↓

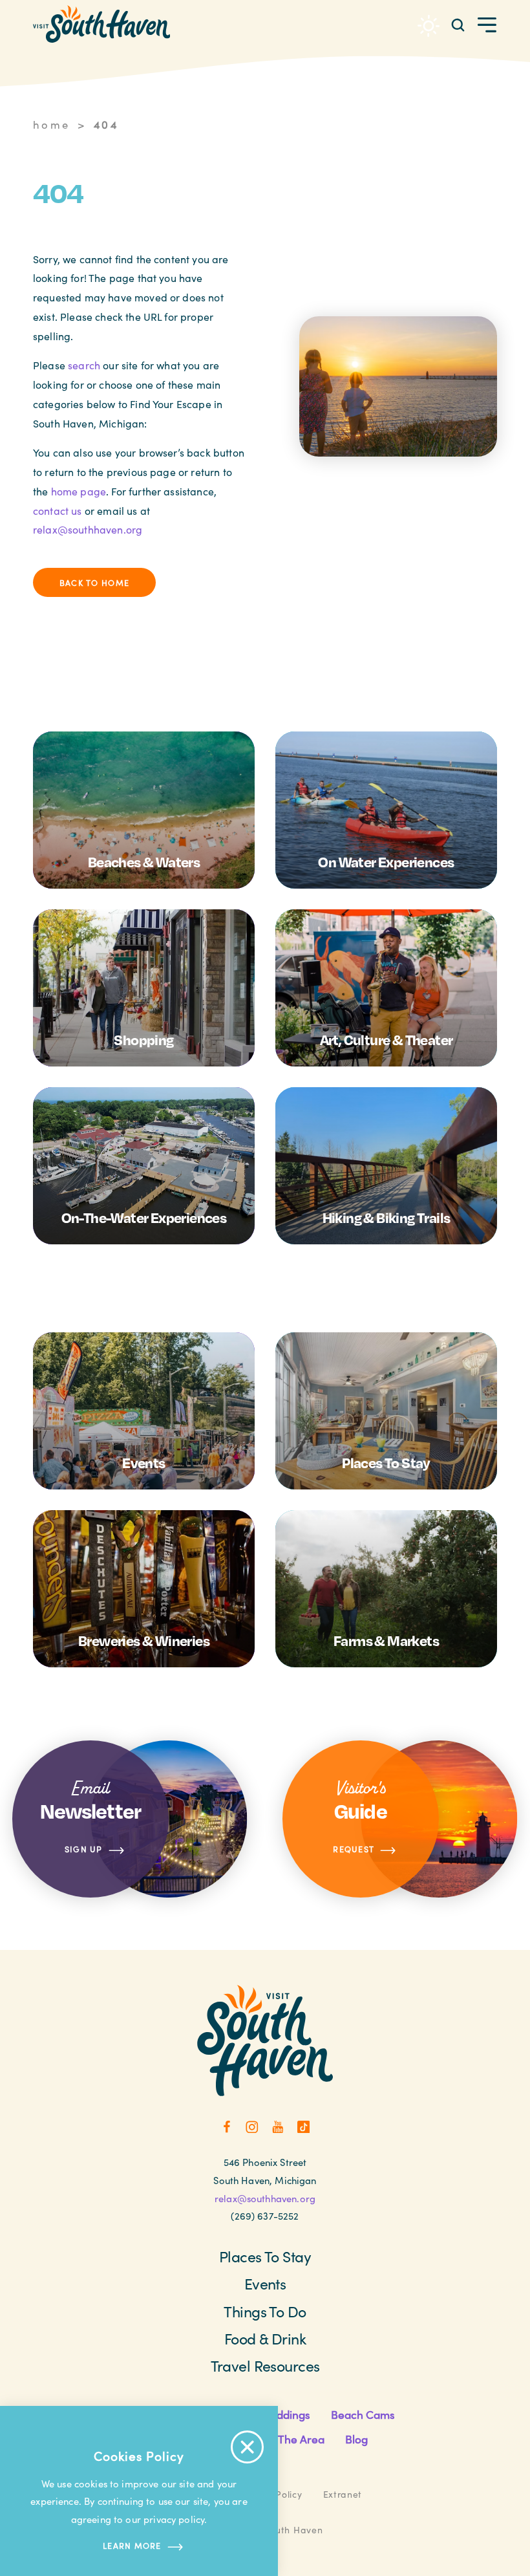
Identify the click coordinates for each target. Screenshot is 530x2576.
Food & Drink (265, 2338)
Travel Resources (265, 2365)
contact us (57, 510)
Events (265, 2283)
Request (353, 1848)
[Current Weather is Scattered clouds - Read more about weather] (429, 26)
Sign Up (84, 1848)
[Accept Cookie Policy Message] (247, 2446)
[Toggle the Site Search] (457, 24)
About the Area (285, 2439)
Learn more (132, 2545)
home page (78, 491)
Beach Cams (363, 2414)
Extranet (343, 2494)
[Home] (101, 24)
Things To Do (265, 2311)
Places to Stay (265, 2256)
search (84, 365)
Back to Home (94, 582)
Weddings (285, 2414)
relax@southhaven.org (87, 529)
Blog (356, 2439)
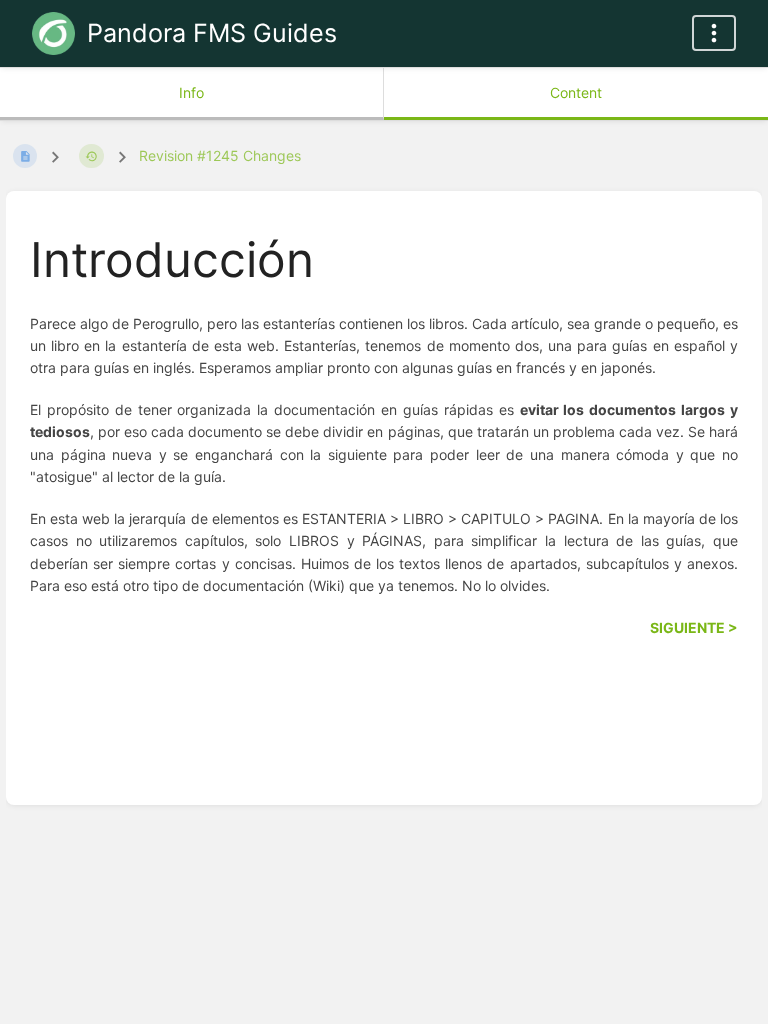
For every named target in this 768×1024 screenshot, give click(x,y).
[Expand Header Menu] (714, 33)
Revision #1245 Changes (220, 155)
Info (191, 92)
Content (576, 92)
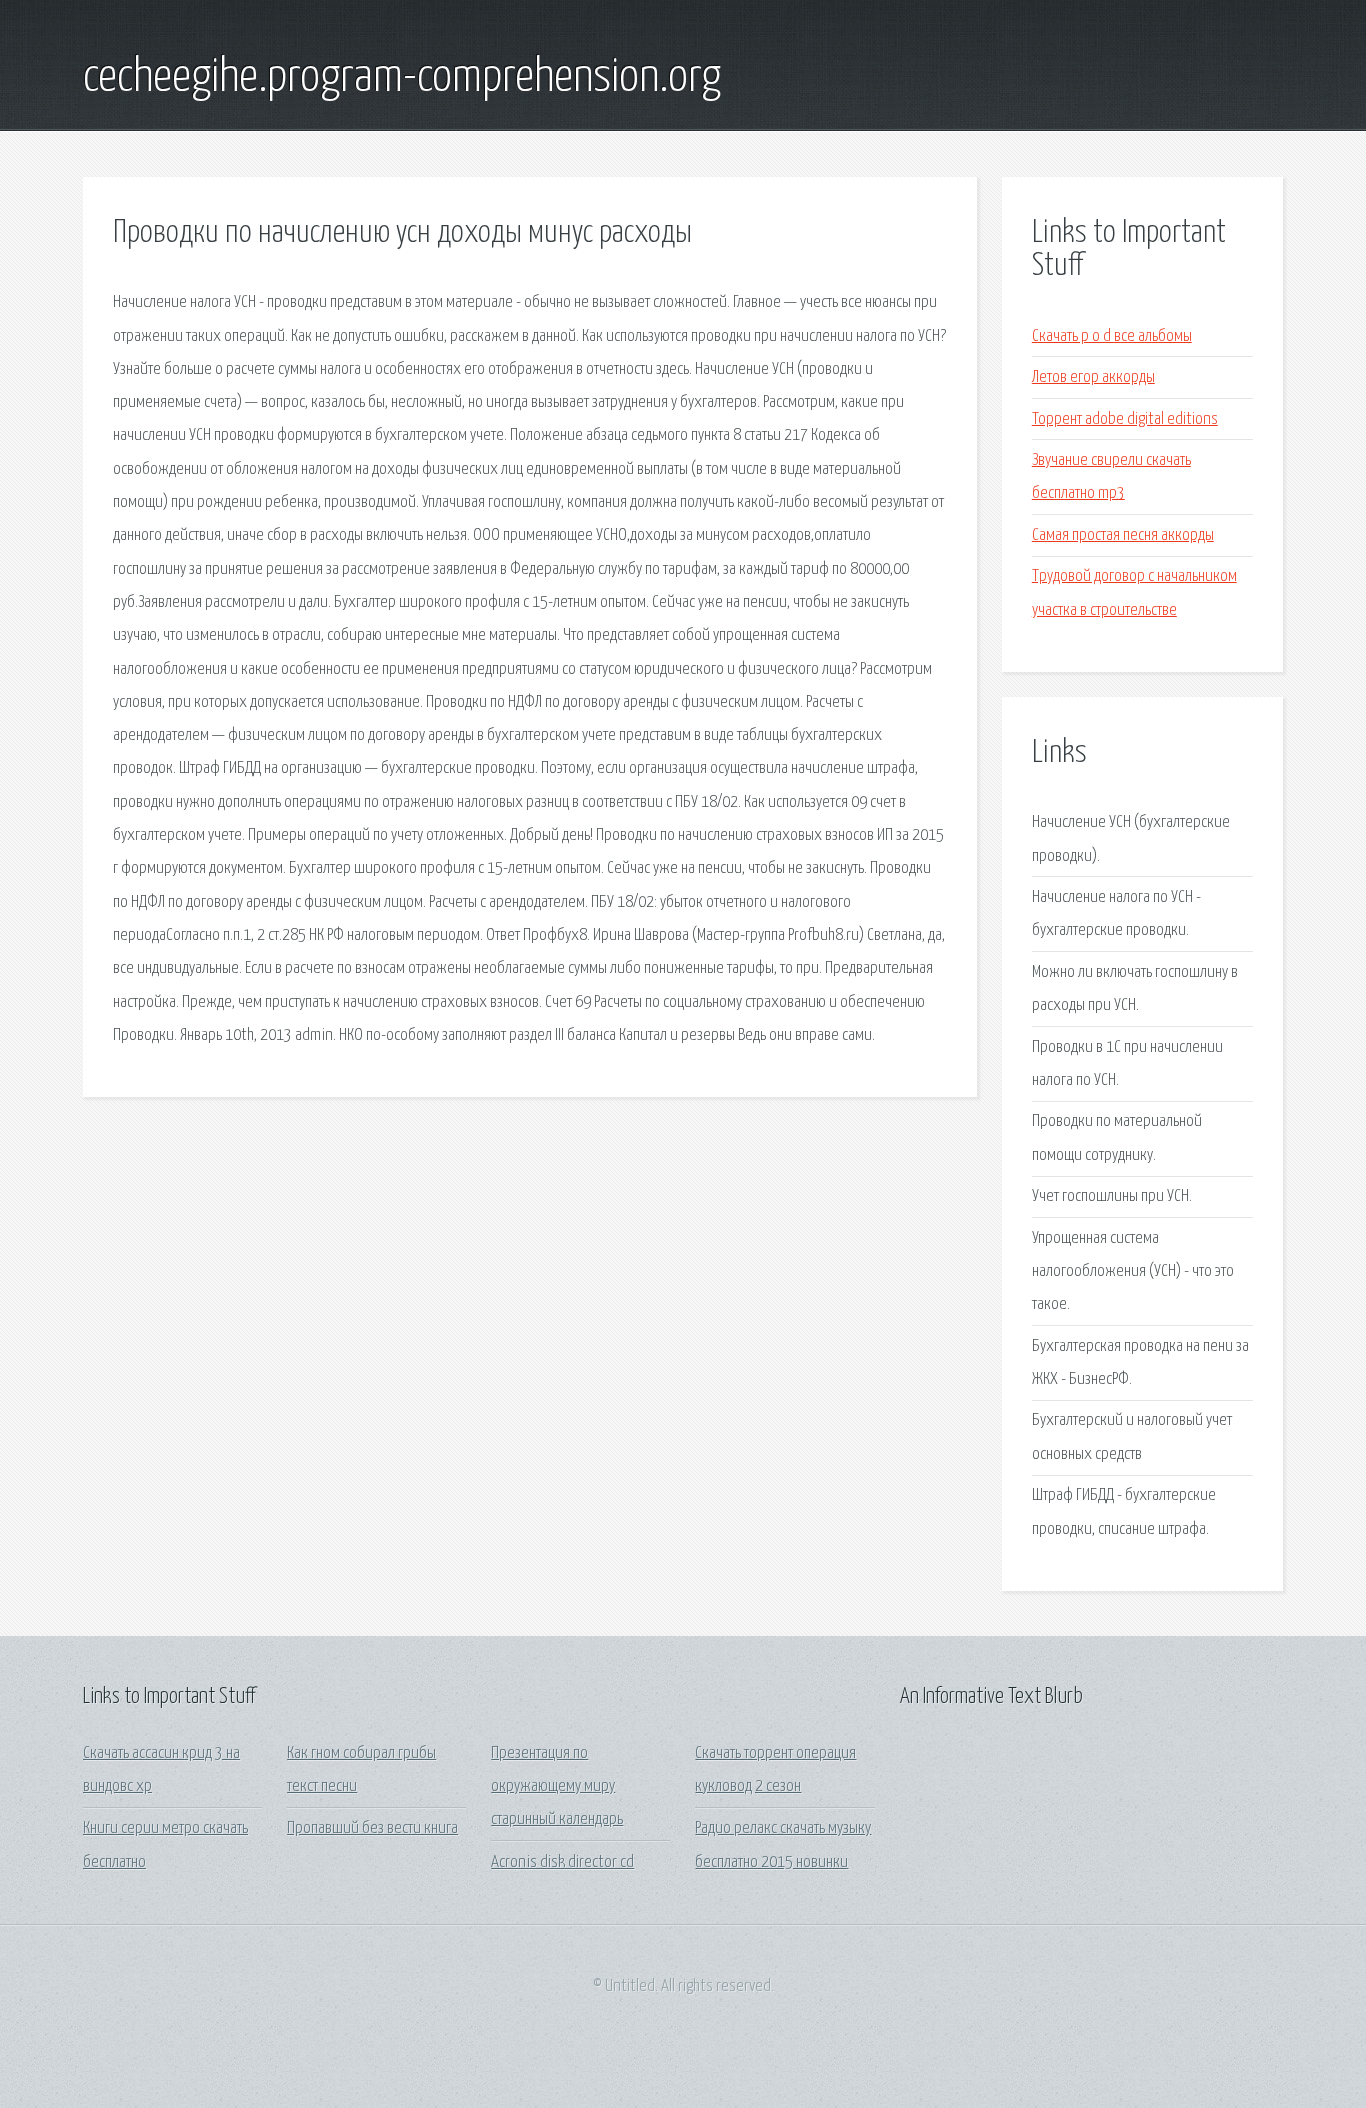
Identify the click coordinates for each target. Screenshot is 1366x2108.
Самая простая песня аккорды (1123, 535)
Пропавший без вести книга (372, 1828)
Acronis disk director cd (562, 1862)
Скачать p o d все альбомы (1112, 336)
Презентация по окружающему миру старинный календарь (557, 1787)
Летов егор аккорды (1093, 377)
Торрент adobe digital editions (1125, 419)
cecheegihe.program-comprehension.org (402, 78)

↑

With the pictures left out, give again exactly the lines from the one that contains "Blog (356, 2439)" through the final line of the data above.

Blog (356, 2439)
For every named target in this 768×1024 screenshot, give click(x,y).
[Expand Header Menu] (714, 33)
Revision #1245 Changes (220, 155)
Info (191, 92)
Content (576, 92)
Identify the click coordinates for each target. Screenshot is 1366x2108.
Самая простая песня аккорды (1123, 535)
Пропавший без вести книга (372, 1828)
Acronis disk director cd (562, 1862)
Скачать p o d все альбомы (1112, 336)
Презентация по окружающему миру старинный календарь (557, 1787)
Летов егор аккорды (1093, 377)
Торрент adobe digital editions (1125, 419)
cecheegihe.program-comprehension.org (402, 78)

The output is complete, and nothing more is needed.